I’ve cared for guests from Andorra, Tonga, Malta, New Caledonia, and Curacao but not from Latvia, Estonia, Yemen, and half a dozen African nations. Russians didn’t travel until the fall of the Soviet Union. I saw my first in 1991. The Chinese don’t appear until 1998. So far Cuba has sent one.

Six guests died – fortunately none in the room after my visit. One was dead when I arrived. Four died soon after I sent them to the hospital and one after the ER doctor (mistakenly) sent her back. I called the paramedics after examining sixteen guests. To my great distress (because that means no payment) paramedics were there when I arrived six times. Many more guests needed attention but weren’t urgent. Leaving after obtaining their promise to go to an emergency room is a bad idea. If the guest decides to wait, and something dreadful happens, I’m the last doctor he or she saw, a situation that focuses the attention of malpractice lawyers. When a guest needs an emergency room, I offer to drive them. I’ve done this 48 times.

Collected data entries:

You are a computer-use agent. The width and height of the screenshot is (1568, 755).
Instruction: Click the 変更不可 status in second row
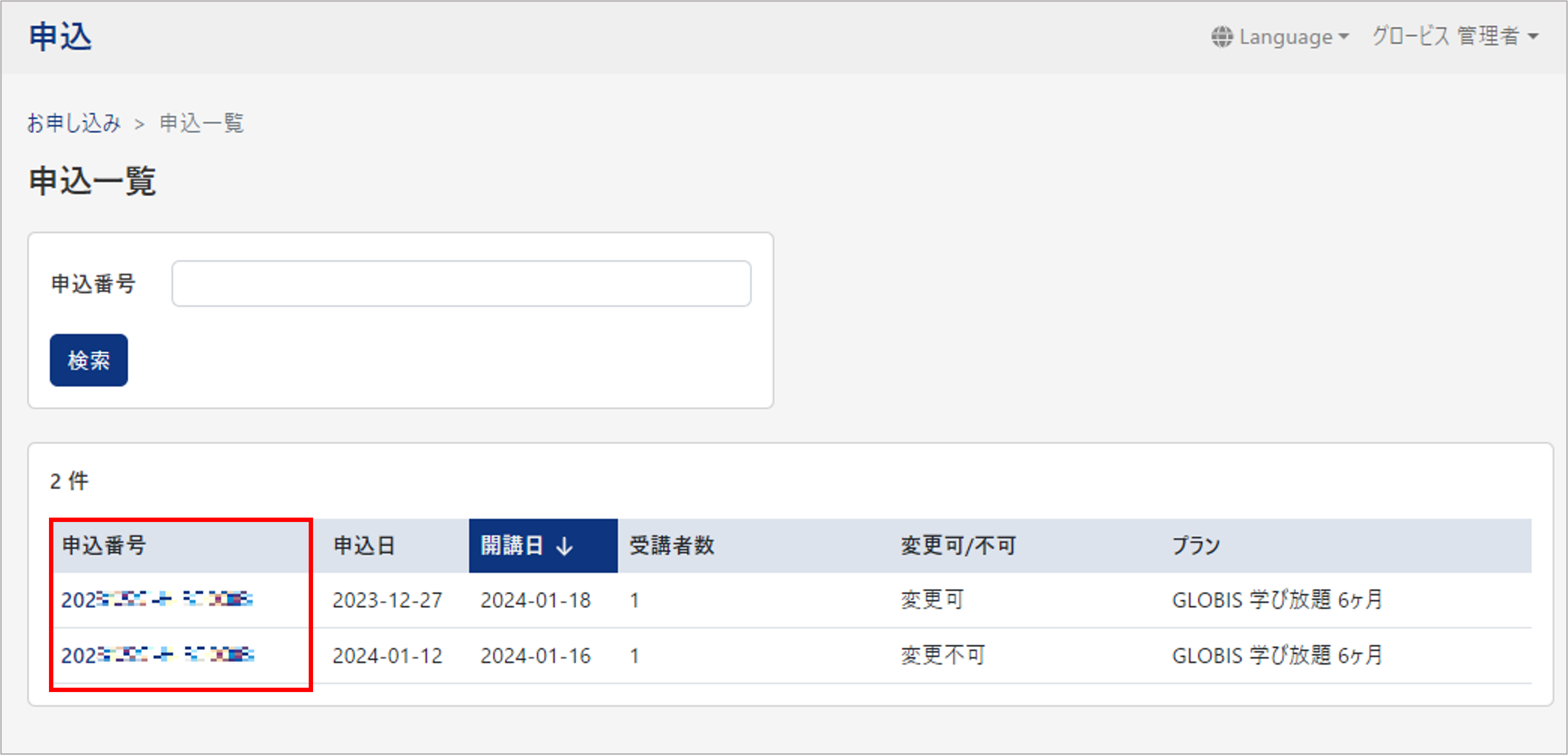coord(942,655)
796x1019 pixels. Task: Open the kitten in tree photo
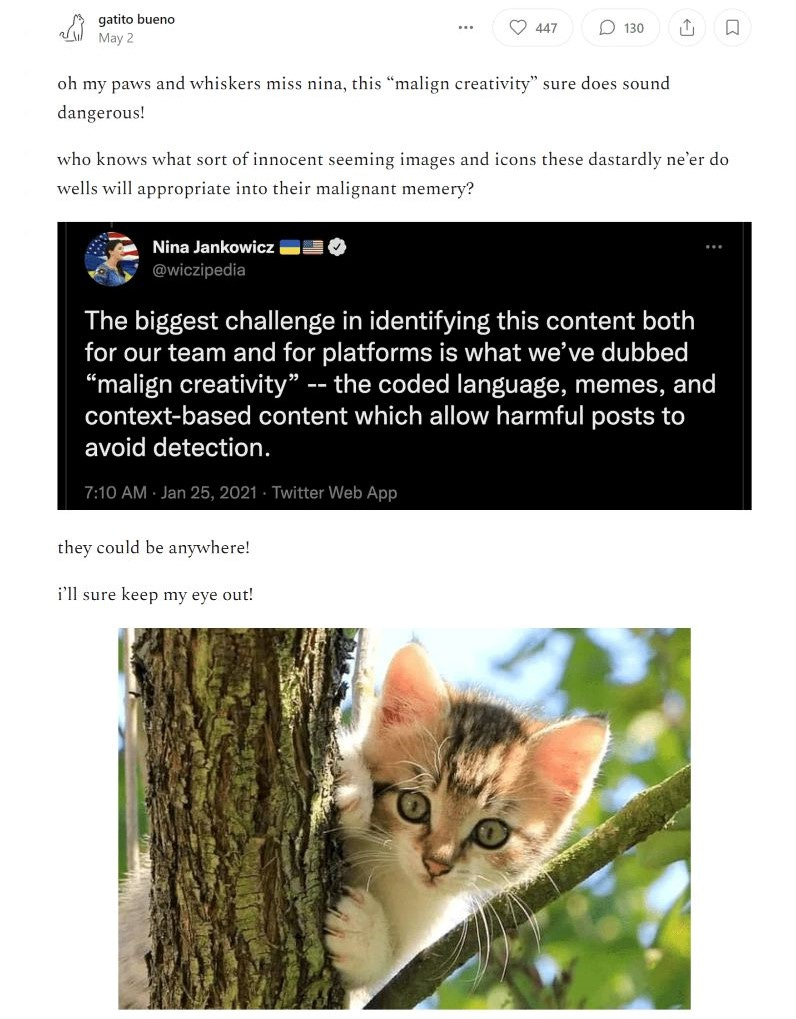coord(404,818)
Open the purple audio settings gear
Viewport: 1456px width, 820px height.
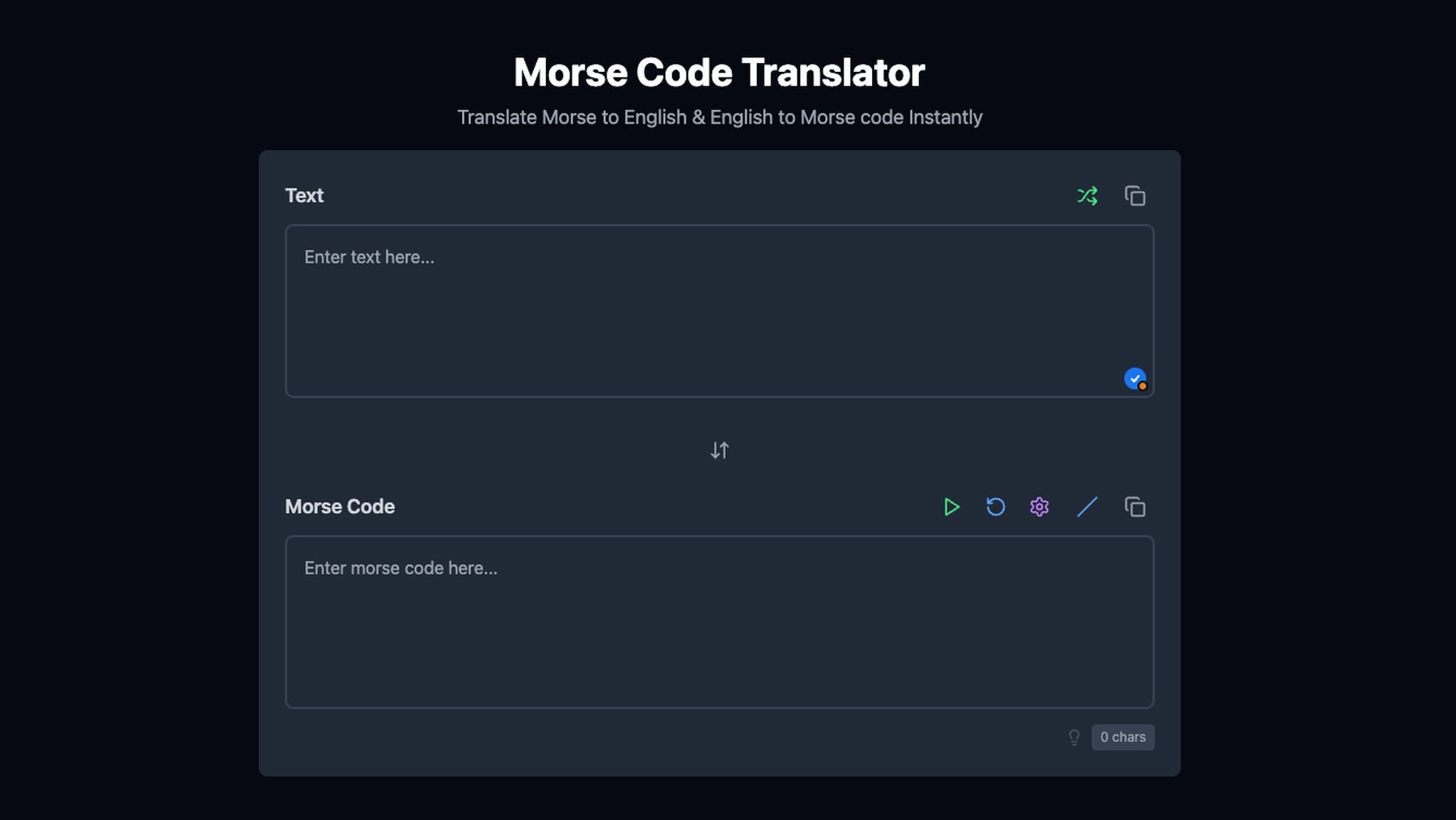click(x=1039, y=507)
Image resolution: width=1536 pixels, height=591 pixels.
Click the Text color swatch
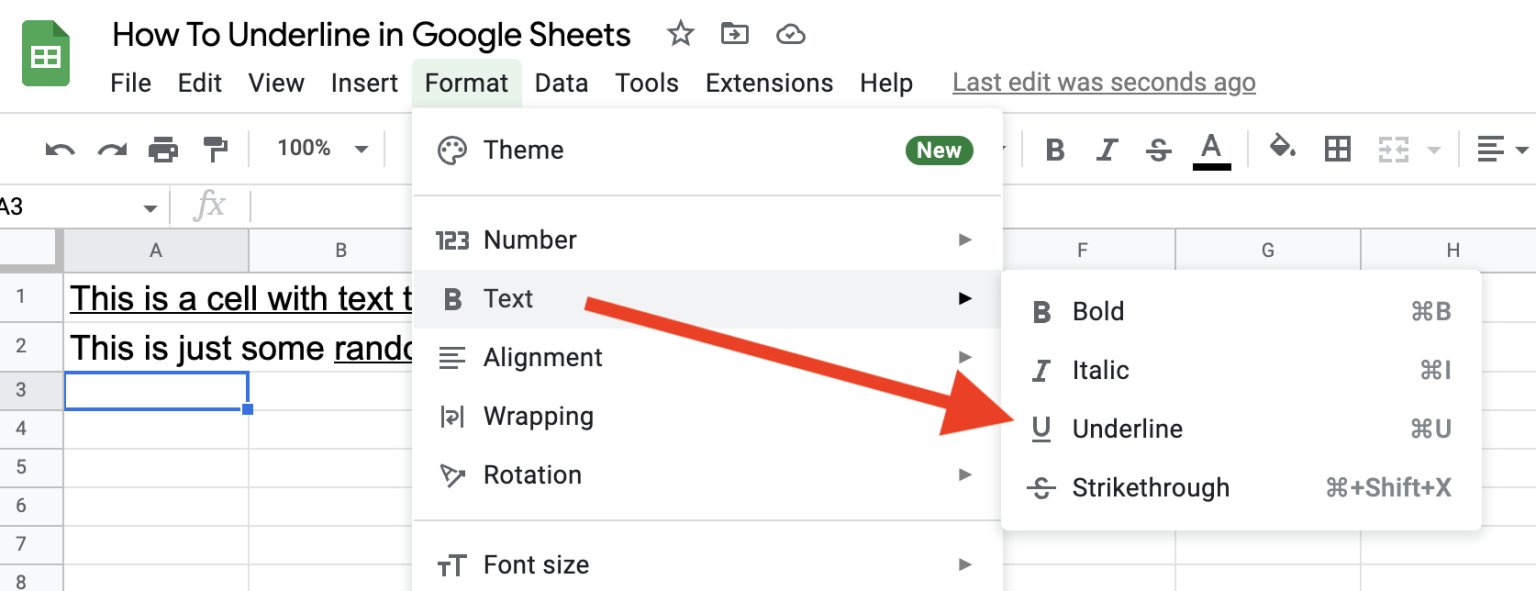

[Exercise 1]
Reproduce word for word the part of the passage on caring for guests that opens with the words containing "Six guests died" and closes with "this 48 times.".
[Exercise 2]
In the passage on caring for guests, how many times has the narrator driven a guest to an emergency room?
[Exercise 3]
Summarize the passage on caring for guests in two sentences.
Rely only on the text to complete the work.

[Task answer 1]
Six guests died – fortunately none in the room after my visit. One was dead when I arrived. Four died soon after I sent them to the hospital and one after the ER doctor (mistakenly) sent her back. I called the paramedics after examining sixteen guests. To my great distress (because that means no payment) paramedics were there when I arrived six times. Many more guests needed attention but weren’t urgent. Leaving after obtaining their promise to go to an emergency room is a bad idea. If the guest decides to wait, and something dreadful happens, I’m the last doctor he or she saw, a situation that focuses the attention of malpractice lawyers. When a guest needs an emergency room, I offer to drive them. I’ve done this 48 times.

[Task answer 2]
48 times.

[Task answer 3]
The narrator has cared for guests from many countries, including Andorra, Tonga, Malta, New Caledonia, and Curacao, though not yet from Latvia, Estonia, Yemen, or half a dozen African nations. Six guests died, the narrator called paramedics after examining sixteen guests, and because leaving after a guest promises to go to an emergency room is a bad idea, the narrator offers to drive them and has done so 48 times.